As mentioned above, the dedicated methods Rotation, Scaling, Reflection and Translate are adding the corresponding operations, without overwriting the matrix. This allows to construct one matrix that describe multiple operations.

Example

In this example we are constructing a transformation_matrix that will scale, rotate and translate a geometry object, exactly in this order:

transformation_matrix = AllplanGeo.Matrix3D() #(1)!

# ---- scaling ----
scaling_factors = [1.8, 1.5, 1.2]
transformation_matrix.SetScaling(*scaling_factors) #(2)!

# ---- rotation ----
rotation_axis = AllplanGeo.Line3D(AllplanGeo.Point3D(0, 0, 0),
                                  AllplanGeo.Point3D(1, 1, 1))
rotation_angle = AllplanGeo.Angle.FromDeg(45)
transformation_matrix.Rotation(rotation_axis, rotation_angle) #(3)!

# ---- translation ----
translation_vector = AllplanGeo.Vector3D(10, 20, 30)
transformation_matrix.Translate(translation_vector)  #(4)!

geometry_object *= transformation_matrix  #(5)!

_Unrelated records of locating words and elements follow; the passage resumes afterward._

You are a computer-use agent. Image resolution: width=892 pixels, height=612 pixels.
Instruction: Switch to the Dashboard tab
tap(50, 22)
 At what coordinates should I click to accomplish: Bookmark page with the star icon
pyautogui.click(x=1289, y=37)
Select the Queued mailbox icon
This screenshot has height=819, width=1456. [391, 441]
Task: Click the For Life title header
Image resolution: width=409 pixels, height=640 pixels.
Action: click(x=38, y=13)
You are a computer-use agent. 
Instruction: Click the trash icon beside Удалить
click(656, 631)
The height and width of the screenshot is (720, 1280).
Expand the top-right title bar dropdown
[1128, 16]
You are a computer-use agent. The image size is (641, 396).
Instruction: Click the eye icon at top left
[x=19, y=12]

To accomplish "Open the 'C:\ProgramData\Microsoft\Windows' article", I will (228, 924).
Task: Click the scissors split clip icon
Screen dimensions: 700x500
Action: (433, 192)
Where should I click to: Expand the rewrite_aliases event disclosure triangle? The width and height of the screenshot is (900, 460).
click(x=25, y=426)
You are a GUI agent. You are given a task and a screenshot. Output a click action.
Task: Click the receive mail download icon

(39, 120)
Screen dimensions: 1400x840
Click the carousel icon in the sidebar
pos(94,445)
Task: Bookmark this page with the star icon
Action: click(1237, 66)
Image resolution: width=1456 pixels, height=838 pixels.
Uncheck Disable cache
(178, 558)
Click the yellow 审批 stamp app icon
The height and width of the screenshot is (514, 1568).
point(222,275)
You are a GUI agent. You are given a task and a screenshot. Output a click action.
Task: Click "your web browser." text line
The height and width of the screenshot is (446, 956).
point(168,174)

1. Create an identity matrix first.
2. Setting the scaling first. Note that all three scaling factors are in one list, but the method needs them separately, therefore the unpacking operator *.
3. Adding the rotation around a diagonal axis by 45°.
4. Adding the translation.
5. Applying the transformation to the object. It will be scaled, rotated and moved.

Matrix multiplication

Using methods mentioned above we can add single operations to an existing transformation matrix. But we can also add a whole set of transformations described in a separate matrix by multiplying them.

Example

Let's assume, that we want to translate a geometry object, and after that perform all the transformations described in the example above with the transformation_matrix.

# ---- construct new translation matrix ----
translation_matrix = AllplanGeo.Matrix3D()
translation_vector = AllplanGeo.Vector3D(40, 50, 60)
translation_matrix.SetTranslation(translation_vector) #(1)!

# ---- combine both matrices ----
new_transformation_matrix = translation_matrix * transformation_matrix #(2)!

geometry_object *= transformation_matrix  #(3)!

1. The translation_matrix describes a new translation now.
2. The new_transformation_matrix will now combine the translation from the new constructed translation_matrix followed by all the transformations we defined in the previous example. Note that matrix multiplication is not commutative, meaning the order of multiplication matters!
3. Applying the transformation to the object. It will be moved, scaled, rotated and moved.